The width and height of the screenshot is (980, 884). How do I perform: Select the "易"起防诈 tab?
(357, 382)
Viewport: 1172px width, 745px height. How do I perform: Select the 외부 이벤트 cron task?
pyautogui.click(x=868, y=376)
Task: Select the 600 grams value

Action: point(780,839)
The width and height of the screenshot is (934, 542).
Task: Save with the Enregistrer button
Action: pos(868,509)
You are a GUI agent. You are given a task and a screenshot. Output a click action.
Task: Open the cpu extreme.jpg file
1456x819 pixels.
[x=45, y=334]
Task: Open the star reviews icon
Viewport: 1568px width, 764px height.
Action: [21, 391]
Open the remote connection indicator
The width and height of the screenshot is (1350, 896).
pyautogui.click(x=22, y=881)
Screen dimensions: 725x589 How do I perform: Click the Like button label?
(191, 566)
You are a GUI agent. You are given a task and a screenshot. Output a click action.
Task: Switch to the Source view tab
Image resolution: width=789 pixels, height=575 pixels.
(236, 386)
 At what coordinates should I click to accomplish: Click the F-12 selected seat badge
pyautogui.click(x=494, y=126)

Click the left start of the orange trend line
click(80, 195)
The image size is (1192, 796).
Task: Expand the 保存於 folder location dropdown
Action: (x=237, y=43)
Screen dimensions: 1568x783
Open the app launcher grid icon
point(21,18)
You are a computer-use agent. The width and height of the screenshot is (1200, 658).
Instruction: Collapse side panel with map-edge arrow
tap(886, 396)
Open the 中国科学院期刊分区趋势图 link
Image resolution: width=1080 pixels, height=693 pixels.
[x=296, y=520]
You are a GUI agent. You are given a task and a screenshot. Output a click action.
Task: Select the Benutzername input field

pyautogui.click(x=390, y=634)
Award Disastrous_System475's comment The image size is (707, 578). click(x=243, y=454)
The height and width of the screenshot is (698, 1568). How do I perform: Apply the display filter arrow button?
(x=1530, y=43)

○ ○ ○

Return every line of the listing above verbatim, with no alterations.

## WRITTEN RESPONSE
The width and height of the screenshot is (980, 884). How do I perform: Select the "易"起防诈 tab?
(357, 382)
Viewport: 1172px width, 745px height. How do I perform: Select the 외부 이벤트 cron task?
pyautogui.click(x=868, y=376)
Task: Select the 600 grams value

Action: point(780,839)
The width and height of the screenshot is (934, 542).
Task: Save with the Enregistrer button
Action: pos(868,509)
You are a GUI agent. You are given a task and a screenshot. Output a click action.
Task: Open the cpu extreme.jpg file
1456x819 pixels.
[x=45, y=334]
Task: Open the star reviews icon
Viewport: 1568px width, 764px height.
Action: [21, 391]
Open the remote connection indicator
The width and height of the screenshot is (1350, 896).
pyautogui.click(x=22, y=881)
Screen dimensions: 725x589 How do I perform: Click the Like button label?
(191, 566)
You are a GUI agent. You are given a task and a screenshot. Output a click action.
Task: Switch to the Source view tab
Image resolution: width=789 pixels, height=575 pixels.
(236, 386)
 At what coordinates should I click to accomplish: Click the F-12 selected seat badge
pyautogui.click(x=494, y=126)

Click the left start of the orange trend line
click(80, 195)
The image size is (1192, 796).
Task: Expand the 保存於 folder location dropdown
Action: (x=237, y=43)
Screen dimensions: 1568x783
Open the app launcher grid icon
point(21,18)
You are a computer-use agent. The width and height of the screenshot is (1200, 658).
Instruction: Collapse side panel with map-edge arrow
tap(886, 396)
Open the 中国科学院期刊分区趋势图 link
Image resolution: width=1080 pixels, height=693 pixels.
[x=296, y=520]
You are a GUI agent. You are given a task and a screenshot. Output a click action.
Task: Select the Benutzername input field

pyautogui.click(x=390, y=634)
Award Disastrous_System475's comment The image size is (707, 578). click(x=243, y=454)
The height and width of the screenshot is (698, 1568). How do I perform: Apply the display filter arrow button?
(x=1530, y=43)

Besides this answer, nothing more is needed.